Sábado, 20 de Abril de 2024

Los libros sapienciales (I): Job (I)

Viernes, 3 de Abril de 2015
El libro de Job inicia en las Biblias cristianas una sección que se conoce convencionalmente como “sapienciales”, es decir, textos relacionados con la sabiduría. Que el primero sea Job tiene no poca lógica y eso por varias razones.

La primera es que Job se sitúa en una época anterior a la Historia de Israel como nación en las cercanías del período de los Patriarcas. Por lo tanto, puestos a recoger la herencia sapiencial, se trataría del primer libro. La segunda es que no pocos autores judíos identificaron al autor de Job con el propio Moisés. Parecía, pues, obligado situarlo el primero de los libros sapienciales. Finalmente, Job aborda un tema especialmente delicado para los sabios de todos los tiempos. Nos referimos al problema del mal y, muy especialmente, el mal que recae sobre gente que es recta. El libro de Joba aborda esa espinosa cuestión desde una perspectiva no sólo brillante en términos literarios sino muy profunda en los aspectos teológicos aunque debe adelantarse que nada relacionada con la visión popular de Job. Es común en naciones como España hacer referencia a “tener más paciencia que el santo Job”, cuando lo cierto es que, como tendremos ocasión de ver, Job fue un gran cuestionador de lo que le rodeaba y planteó un desafío continuo a una visión religiosa – que no espiritual – del mundo.

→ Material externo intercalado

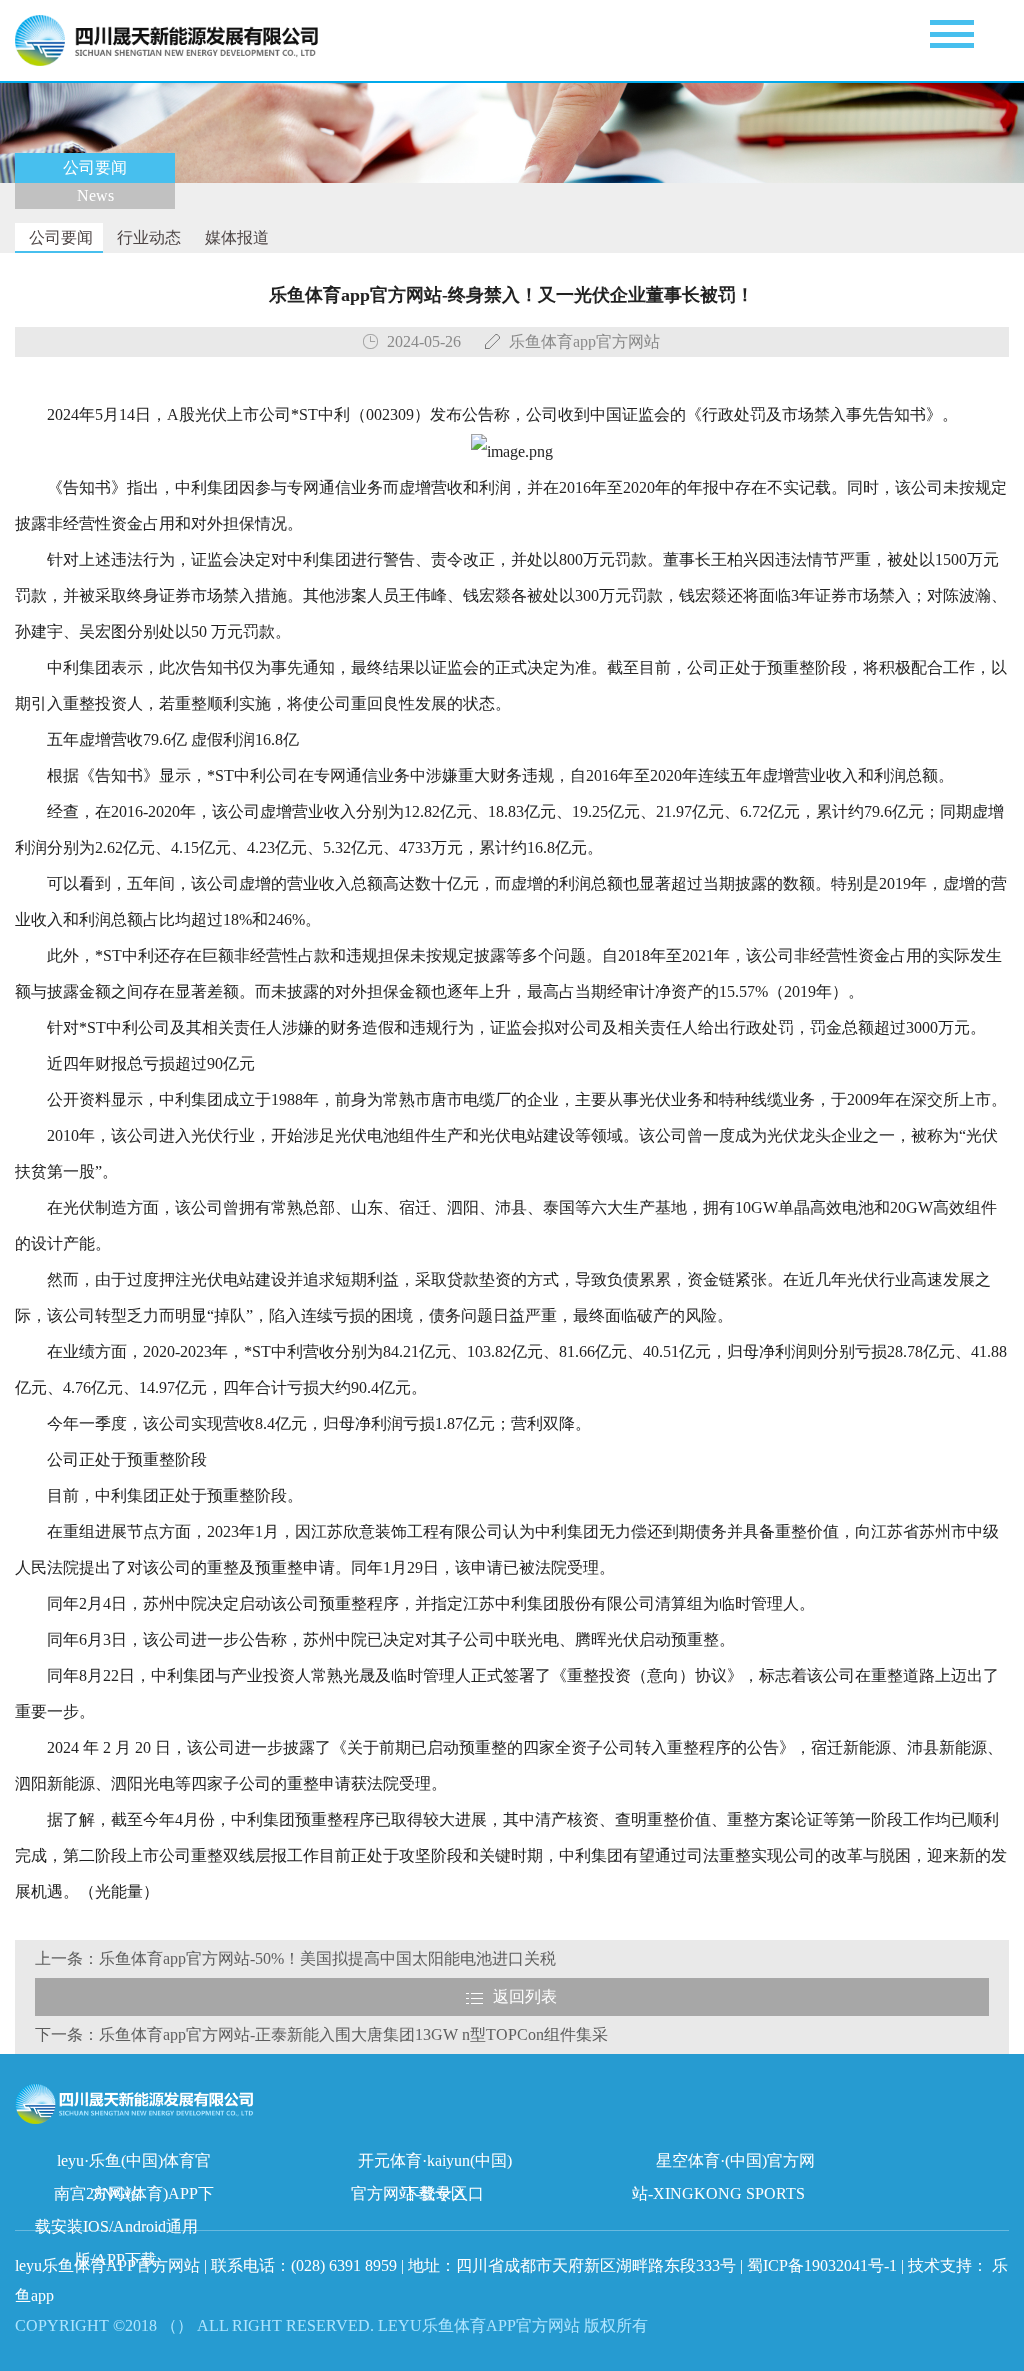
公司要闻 (59, 237)
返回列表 (525, 1996)
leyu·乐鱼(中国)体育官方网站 (134, 2164)
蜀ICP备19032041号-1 (822, 2265)
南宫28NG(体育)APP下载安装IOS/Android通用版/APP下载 (124, 2197)
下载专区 (435, 2193)
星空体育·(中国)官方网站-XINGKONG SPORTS (724, 2164)
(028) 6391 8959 (346, 2265)
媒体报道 (235, 237)
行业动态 (147, 237)
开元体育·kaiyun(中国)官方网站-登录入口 (431, 2164)
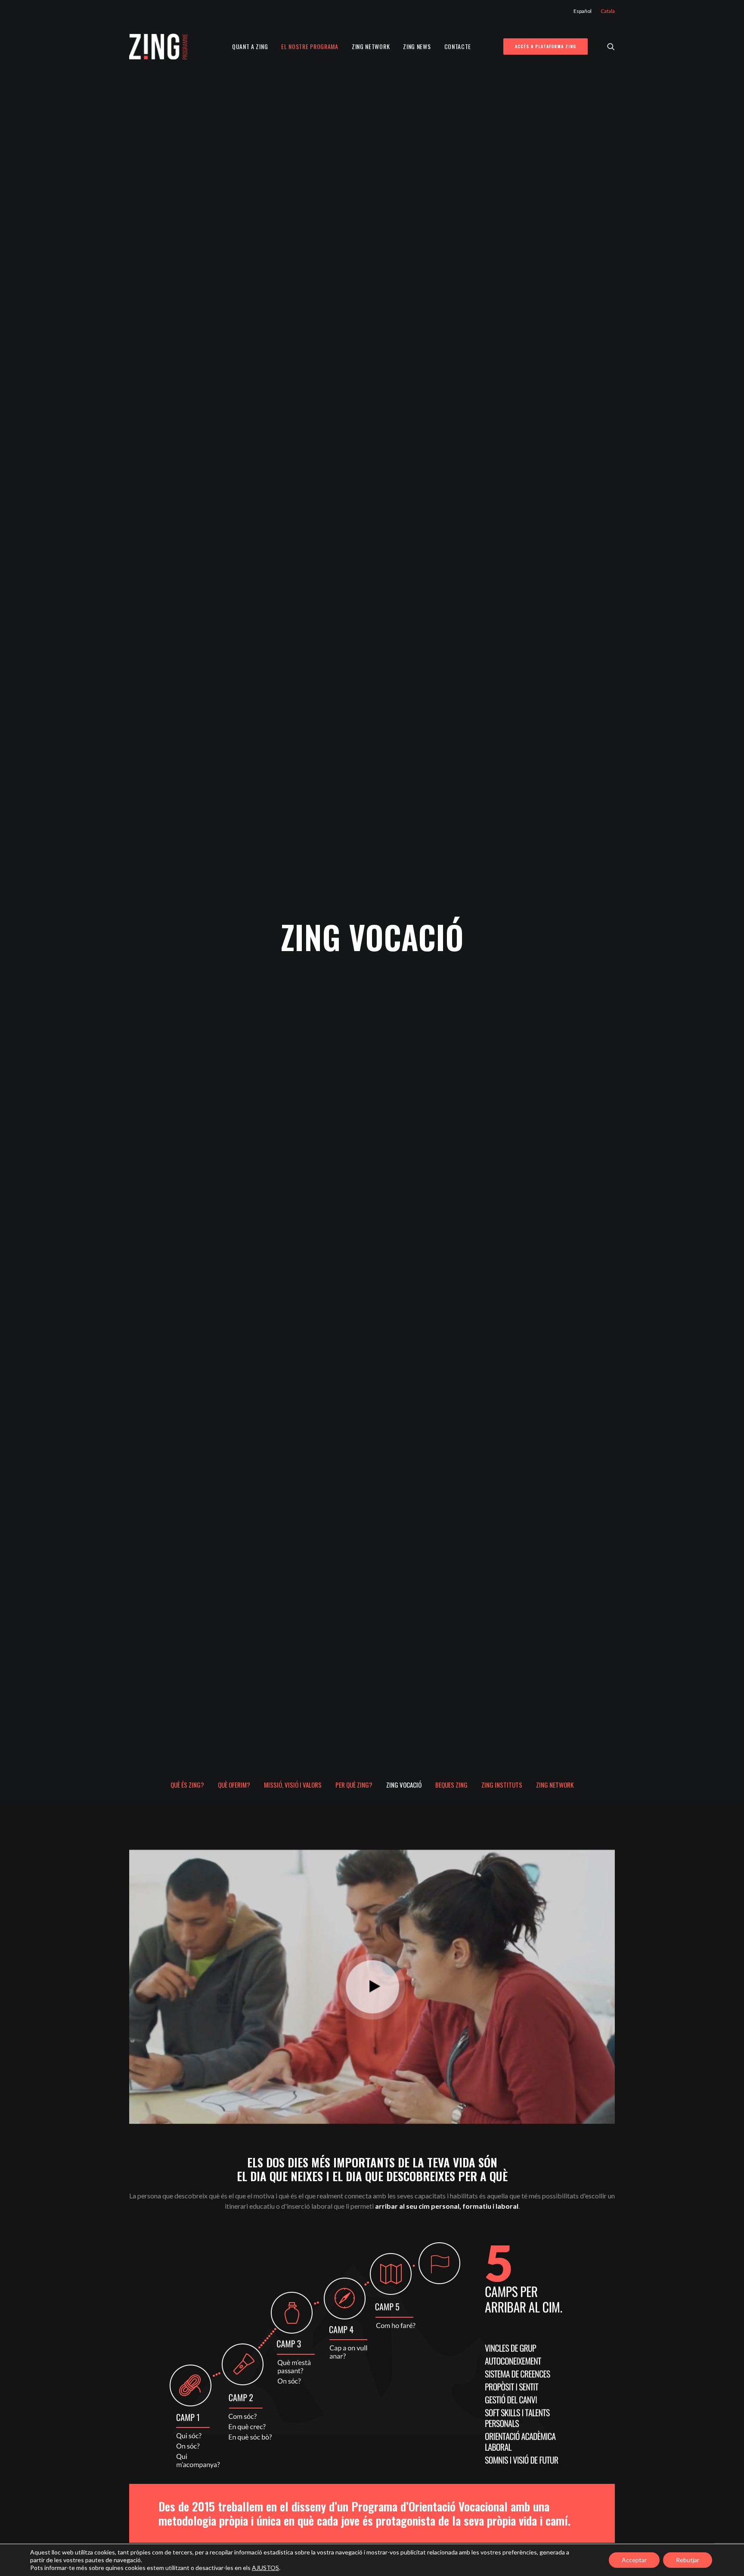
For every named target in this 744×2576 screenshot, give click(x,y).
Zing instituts (501, 1784)
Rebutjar (687, 2560)
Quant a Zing (250, 46)
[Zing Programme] (158, 46)
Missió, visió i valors (293, 1784)
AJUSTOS (265, 2567)
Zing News (417, 46)
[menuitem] (584, 11)
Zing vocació (404, 1784)
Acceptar (634, 2560)
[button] (611, 46)
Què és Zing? (187, 1784)
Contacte (457, 46)
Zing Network (371, 46)
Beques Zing (451, 1784)
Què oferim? (234, 1784)
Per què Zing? (353, 1784)
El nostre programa (309, 46)
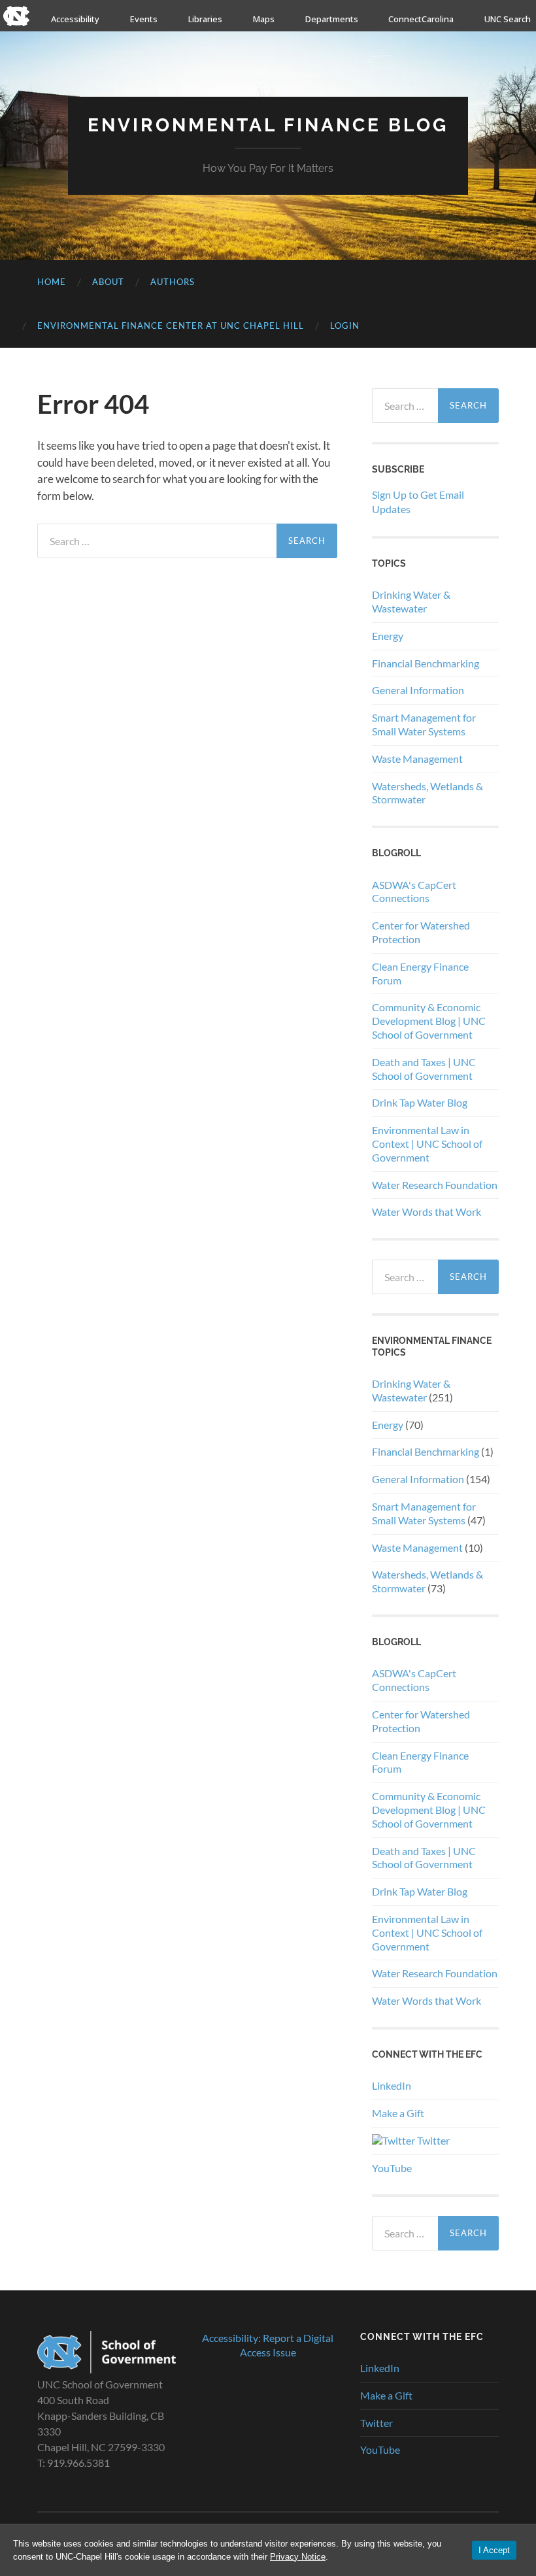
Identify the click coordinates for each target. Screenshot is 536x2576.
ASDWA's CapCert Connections (414, 891)
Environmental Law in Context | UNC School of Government (427, 1143)
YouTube (392, 2168)
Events (144, 19)
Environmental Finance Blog (268, 125)
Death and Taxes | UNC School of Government (424, 1069)
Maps (264, 19)
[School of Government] (106, 2369)
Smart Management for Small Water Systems (424, 724)
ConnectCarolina (421, 19)
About (108, 281)
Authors (172, 281)
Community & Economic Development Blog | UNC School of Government (429, 1021)
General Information (418, 690)
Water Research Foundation (434, 1185)
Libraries (205, 19)
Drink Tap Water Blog (419, 1102)
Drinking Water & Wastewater (411, 601)
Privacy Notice (298, 2557)
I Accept (494, 2550)
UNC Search (507, 19)
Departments (331, 19)
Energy (387, 635)
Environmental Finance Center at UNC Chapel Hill (170, 325)
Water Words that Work (426, 1211)
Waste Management (417, 758)
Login (345, 325)
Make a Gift (398, 2113)
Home (51, 281)
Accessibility (75, 19)
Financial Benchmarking (425, 663)
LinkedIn (391, 2085)
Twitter (432, 2140)
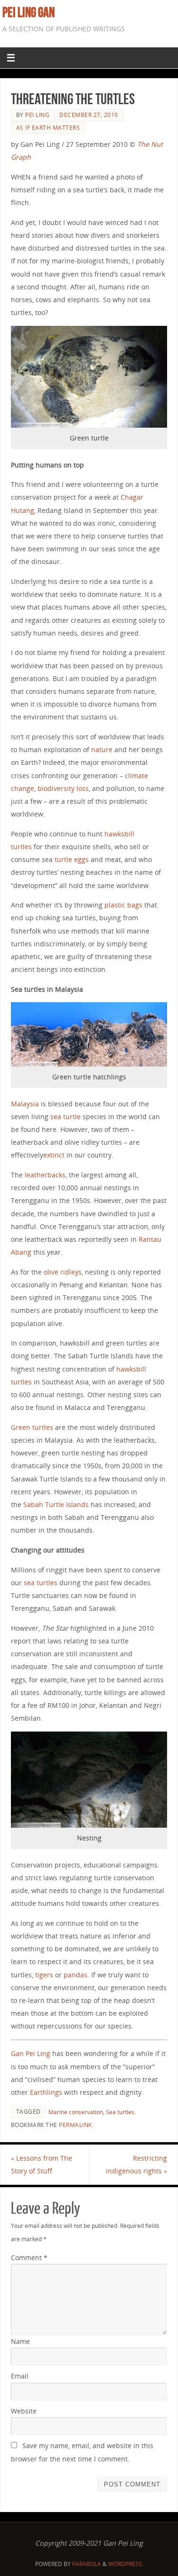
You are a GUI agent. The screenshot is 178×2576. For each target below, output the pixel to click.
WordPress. (125, 2564)
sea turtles (40, 1582)
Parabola (86, 2564)
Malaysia (25, 1103)
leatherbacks (45, 1174)
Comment (29, 2257)
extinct (54, 1154)
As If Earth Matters (48, 128)
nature (101, 749)
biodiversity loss (63, 788)
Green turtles (32, 1427)
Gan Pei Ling (30, 2053)
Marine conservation (75, 2112)
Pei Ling (37, 115)
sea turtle (65, 1116)
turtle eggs (72, 859)
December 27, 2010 (88, 115)
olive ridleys (63, 1271)
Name (20, 2341)
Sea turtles (120, 2112)
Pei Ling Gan (28, 12)
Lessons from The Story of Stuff (41, 2164)
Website (24, 2410)
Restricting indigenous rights (136, 2164)
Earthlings (46, 2092)
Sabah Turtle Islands (56, 1504)
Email (19, 2375)
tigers (44, 1974)
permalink (75, 2125)
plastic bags (123, 904)
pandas (75, 1974)
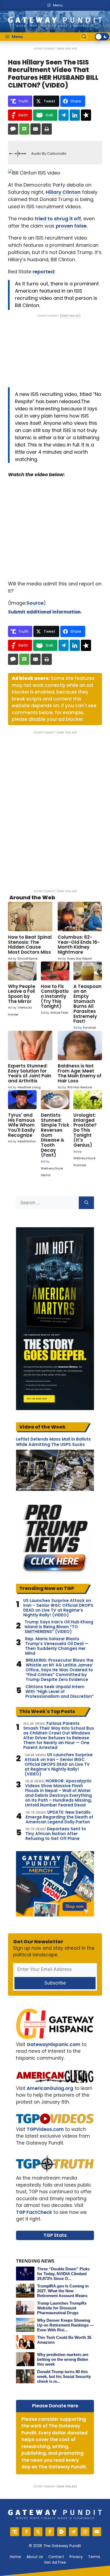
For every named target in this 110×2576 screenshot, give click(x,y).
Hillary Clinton (63, 192)
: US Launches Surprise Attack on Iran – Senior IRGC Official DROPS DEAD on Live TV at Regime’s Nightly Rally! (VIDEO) (59, 1764)
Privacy (76, 2556)
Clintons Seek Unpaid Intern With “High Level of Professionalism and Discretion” (59, 1691)
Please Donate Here (55, 2406)
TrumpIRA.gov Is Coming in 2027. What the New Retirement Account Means (63, 2291)
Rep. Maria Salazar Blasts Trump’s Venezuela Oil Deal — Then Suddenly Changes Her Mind (56, 1646)
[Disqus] (55, 808)
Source (35, 603)
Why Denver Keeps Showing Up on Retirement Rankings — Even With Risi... (65, 2325)
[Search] (86, 1202)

El año pasado estuve enseñando sobre este libro a lo largo de casi ocho meses en reuniones semanales. Dado que se trató sólo de un acercamiento y no de un estudio versículo por versículo puede imaginar el lector la complejidad del texto y seguramente perdonará que le dedique más de una entrega. También prometo que procuraré no extenderme en exceso llevado por el entusiasmo.

De entrada, el libro de Job plantea una situación que sólo el lector y el autor comparten y que es clave: lo que se juega en la historia es algo que ni Job ni sus amigos saben y que va mucho más allá de sus visiones limitadas. Job era un hombre natural de Uz, la patria de la hija de Edom y del sobrino de Abraham (Génesis 22: 20-21). Uno de los amigos de Job, Elifaz, era descendiente de Temán, un nieto de Esaú (Génesis 36: 11) y otro, Bildad, descendía de Shuah, uno de los hijos de Abraham (Génesis 25: 2). Pero, por encima de consideraciones geográficas o familiares, Job era recto y próspero, condiciones que para muchos deben ir ligadas indefectiblemente. La rectitud de Job se manifestaba incluso en el hecho de que ofrecía sacrificios expiatorios por sus hijos por temor de que hubieran podido ofender a Dios (1: 1-5). Con todo, no dejaba de ser un rico en una tierra pobre.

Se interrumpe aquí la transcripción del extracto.